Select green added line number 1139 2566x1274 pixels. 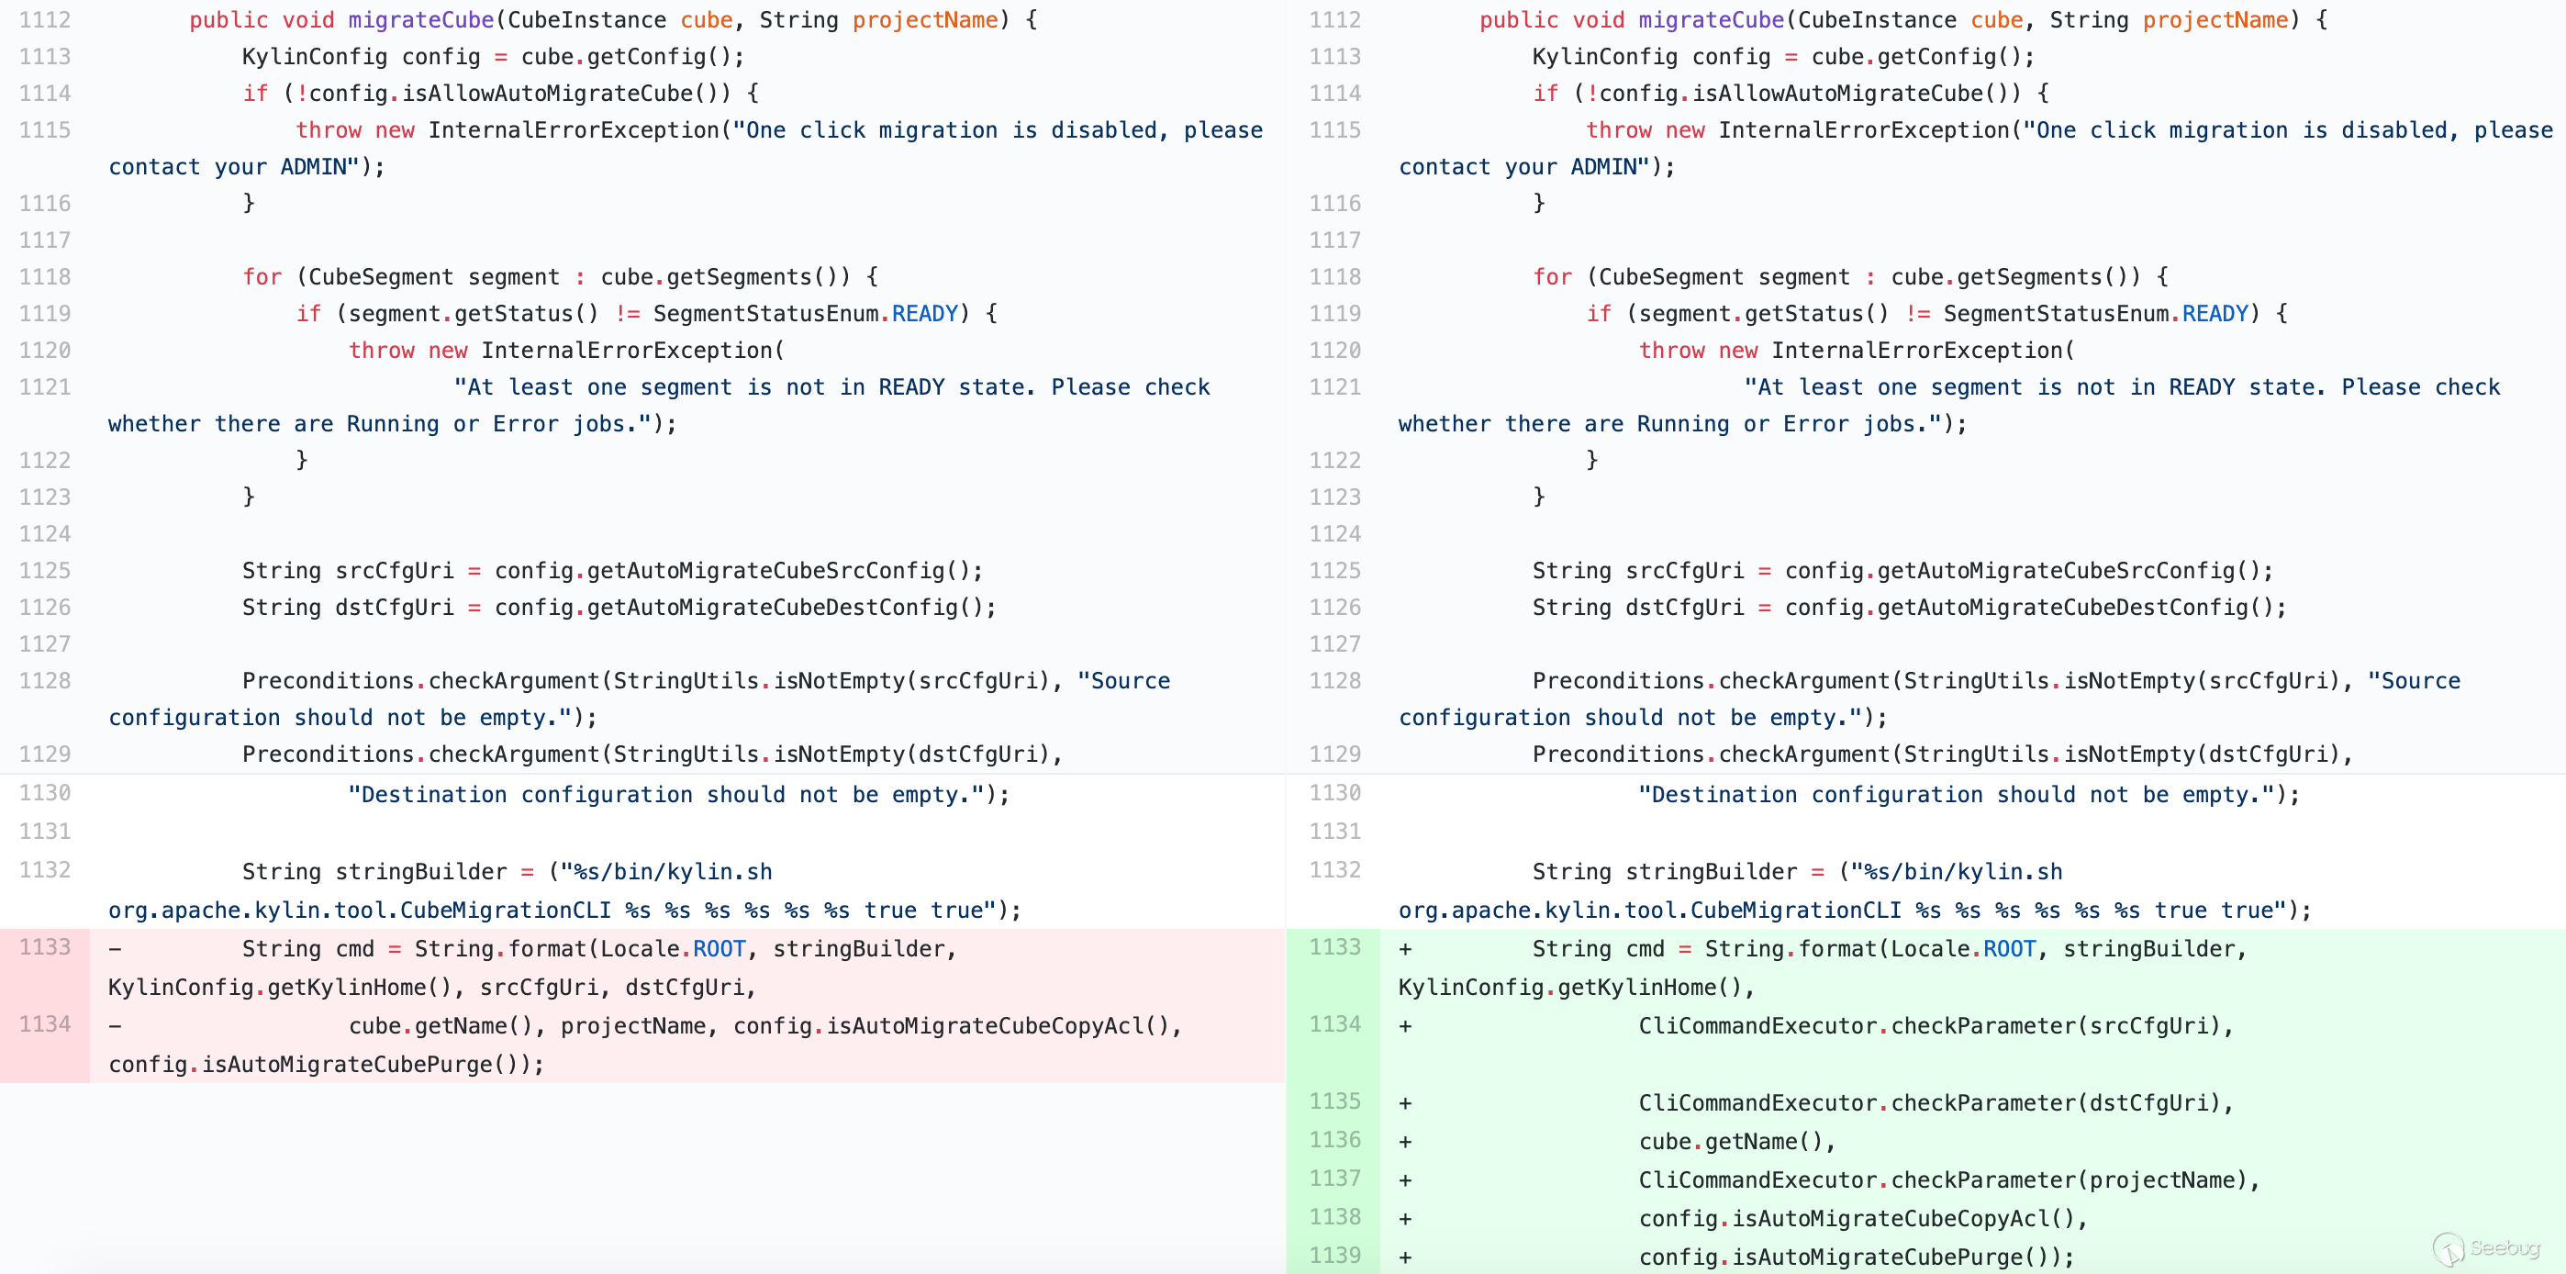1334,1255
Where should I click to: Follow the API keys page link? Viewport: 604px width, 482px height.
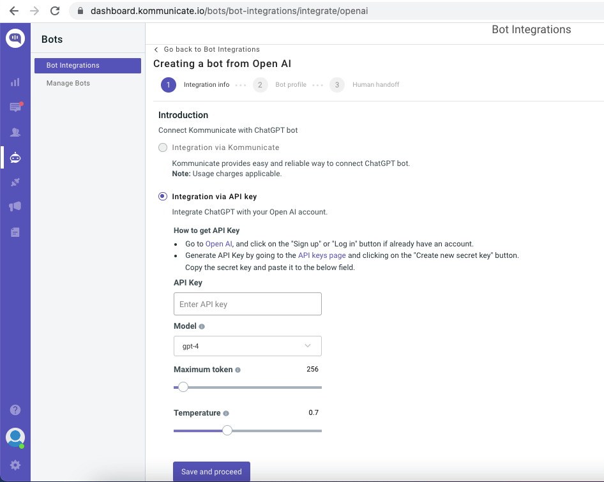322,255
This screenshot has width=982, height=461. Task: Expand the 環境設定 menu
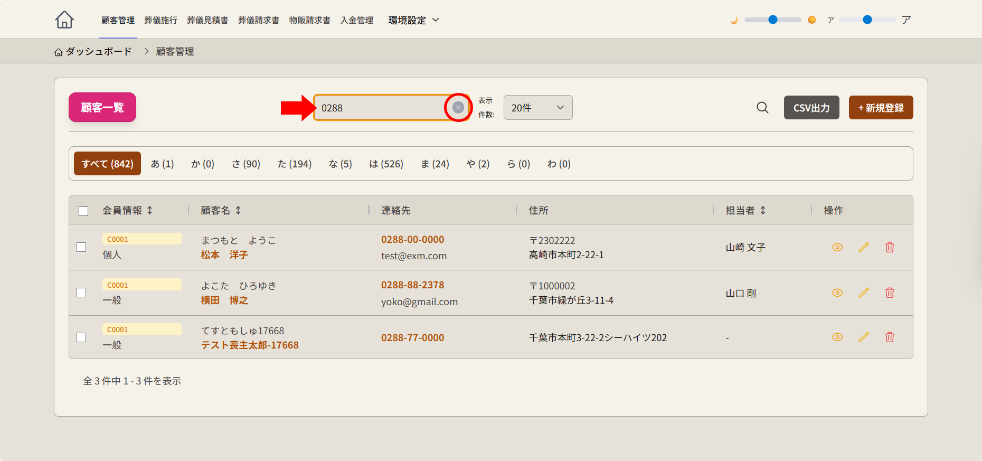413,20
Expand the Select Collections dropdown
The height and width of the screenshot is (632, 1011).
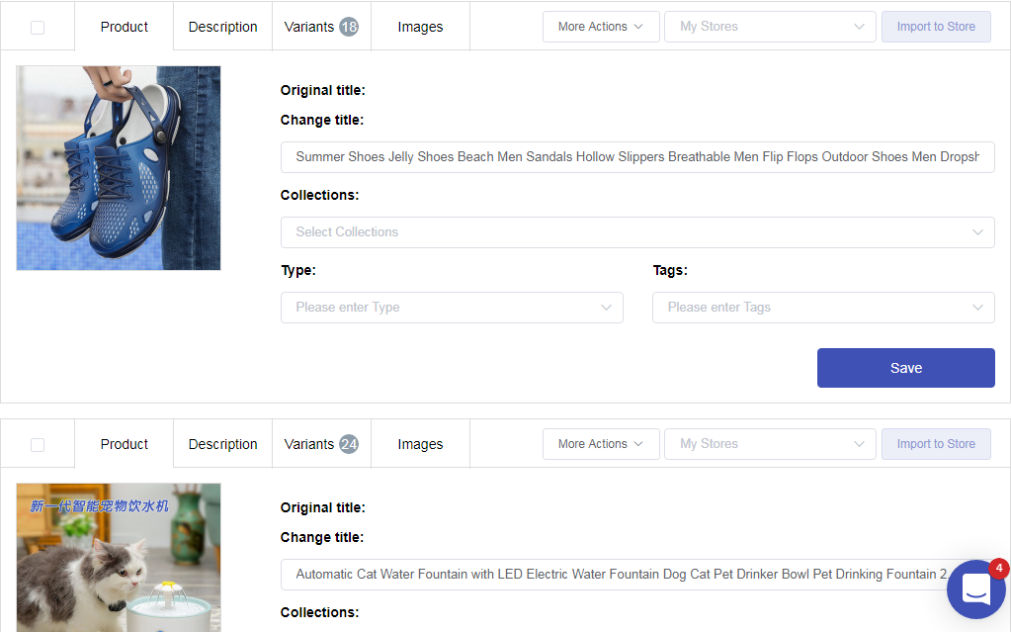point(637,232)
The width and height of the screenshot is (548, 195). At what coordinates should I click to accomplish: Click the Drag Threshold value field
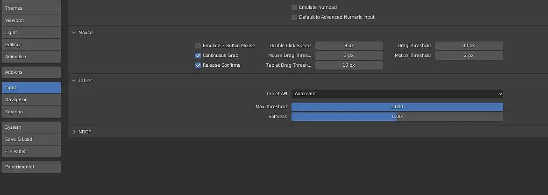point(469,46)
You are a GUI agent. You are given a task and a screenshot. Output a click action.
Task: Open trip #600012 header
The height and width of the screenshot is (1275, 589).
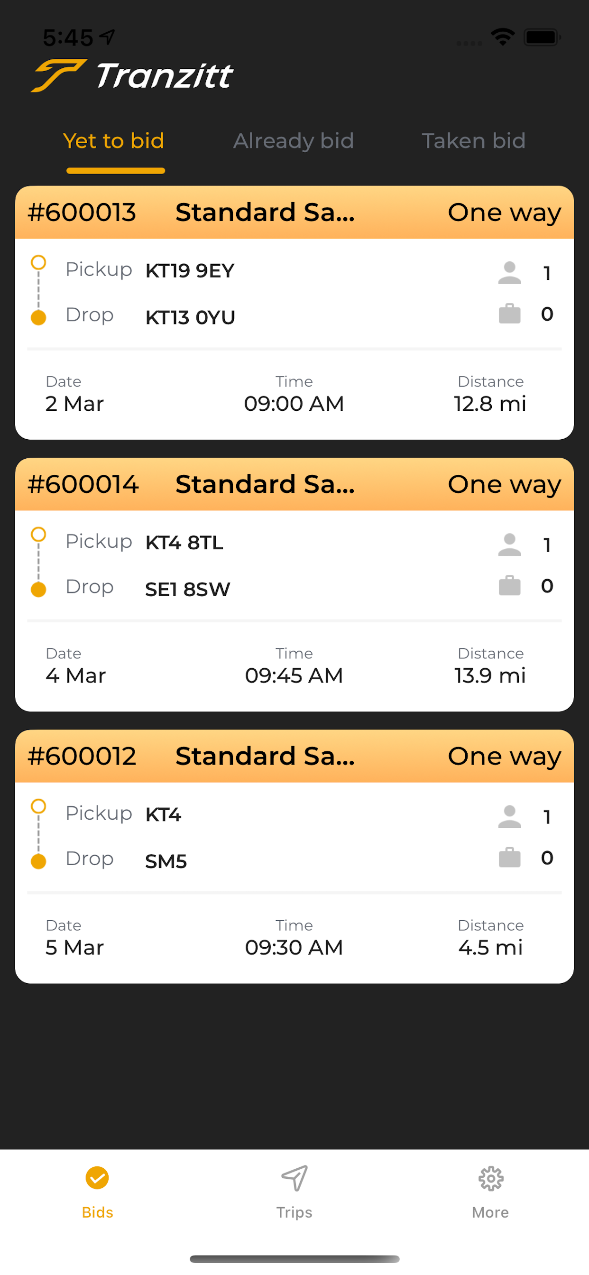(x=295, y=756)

+++

WORK REQUIRED: Rewrite the material starting at the line that contains "You are a GUI" and ending at the end of the material, replacing "trip" with "order" and changing nothing else. Leave the pictures out of your answer.

OUTPUT BELOW:
You are a GUI agent. You are given a task and a screenshot. Output a click action.
Task: Open order #600012 header
The height and width of the screenshot is (1275, 589).
(x=295, y=756)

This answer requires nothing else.